I look at porn online, and have for a few years. I don't do it everyday, and can go various stretches without looking at it. 
My number one preferences to "escape" involve watching an old movie and/or reading a book, preferably any aspect of history. When I watch a flick, I literally get lost in the movie. I notice everything. No wonder I have been a film buff since I was a little kid. 
As for video games, I have just never been into them. I have always been hell on wheels when it comes to trivia, though.


----------



## drealm (Jul 7, 2009)

The idea that you'll be driven to fill the void left by pornography, is great in theory but boring in practice. I've launched stoic crusades before and abandoned TV, films, video games, music, only to find myself doing nothing. Inaction isn't really an improvement.

I do agree pornography can cause problems like zink depletion, death grip desensitization, misogynist values. But when you have no other sexual outlet, these downsides seem reasonable and you're lying anyways to say you'll stop forever.


----------



## scarpia (Nov 23, 2009)

No way. Porn is the wellspring of life.
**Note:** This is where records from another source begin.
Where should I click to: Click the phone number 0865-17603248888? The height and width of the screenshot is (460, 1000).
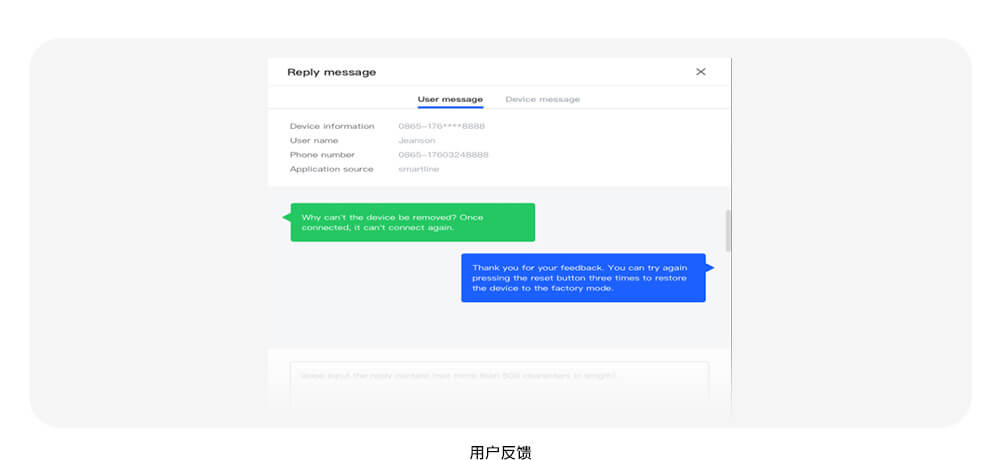pyautogui.click(x=443, y=155)
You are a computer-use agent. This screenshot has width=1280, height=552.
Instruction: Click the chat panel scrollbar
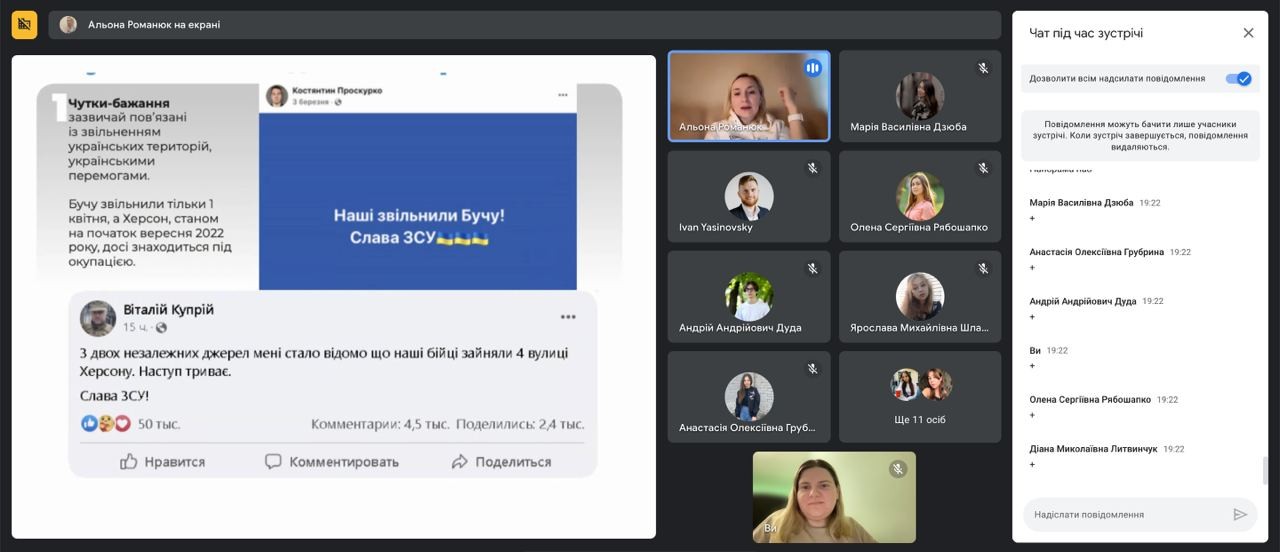[1264, 469]
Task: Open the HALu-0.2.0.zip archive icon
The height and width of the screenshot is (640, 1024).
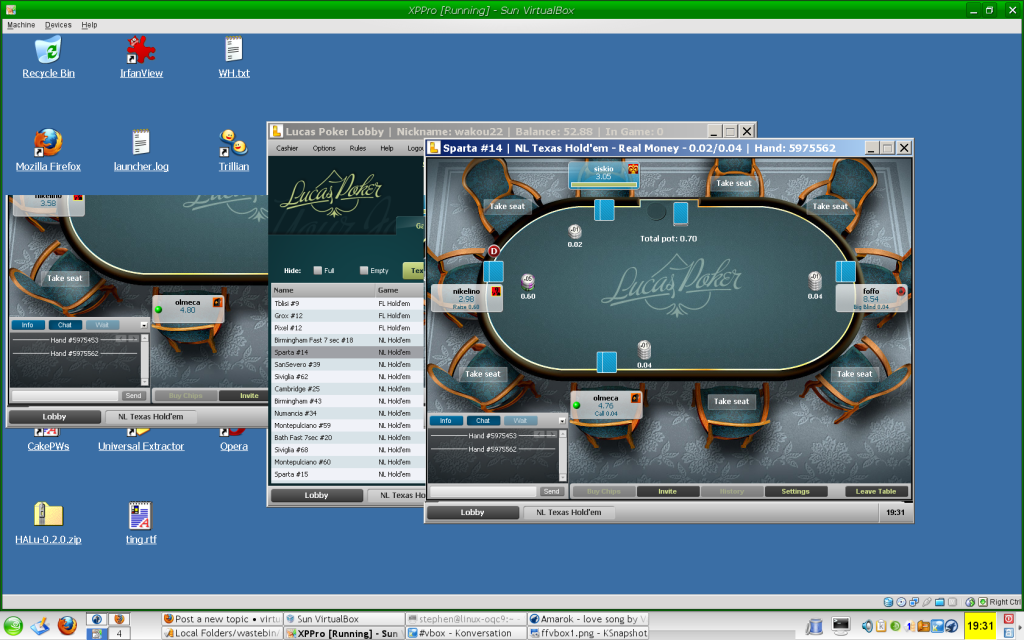Action: pos(48,515)
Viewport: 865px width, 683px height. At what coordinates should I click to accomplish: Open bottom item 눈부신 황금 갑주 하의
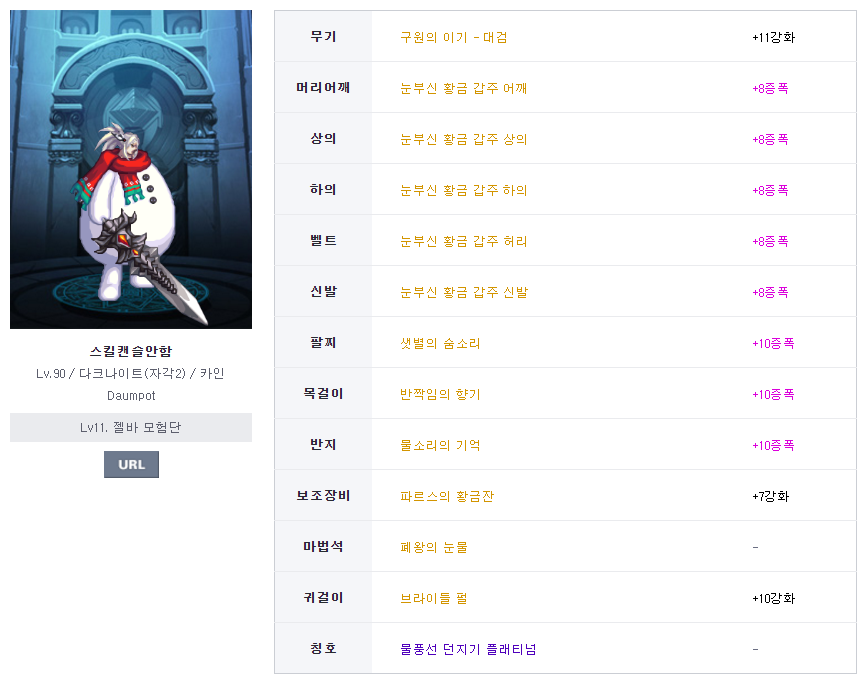(x=463, y=190)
I suppose I might not need it if I could get sex. but that's not gonna happen. If I didn't look at porn I would never get to see naked woman. I might go insane.


----------



## Hamster (Sep 3, 2009)

No Surprises said:


> I imagine that the only negative consequence that generally follows from pornography use is that which is mediated by irrational guilt regarding what constitutes normal sexual behavior.
> 
> Before you deprive yourself of pornography (an endeavor which is probably doomed to fail anyway), I'd recommend critically analyzing what it is about it that's taking a toll on your mental state. My guess is that the stress has its basis in maladaptive moralizing about what others would think if they knew about your wild sexual fantasies. Don't hold yourself to illusionary standards -- as long as you're not hurting anybody, then there's absolutely no reason to castigate yourself over your flights of sexuality. Just do what you want and **** the rest (no pun intended).


i've found the less you look at porn and all that other stuff, the less you feel turned on....is this weird? lol


----------



## izzy (Dec 18, 2009)

Not to mention people get unrealistic views of sex and how our bodies are "supposed" to look like from porn.


----------



## SOME (Jul 13, 2009)

I remember the Deputy of my school was telling me porn dose indeed have a negative effect on people. I can't remember what he said exactly. 
Something about chemicals in your brian changeing after watching porn so long that you just build up some kinda tolerance to it and wont feel the same sexual excitement you had the frist time. And that you develop unhealthy Fetishes and loose your grasp on reality.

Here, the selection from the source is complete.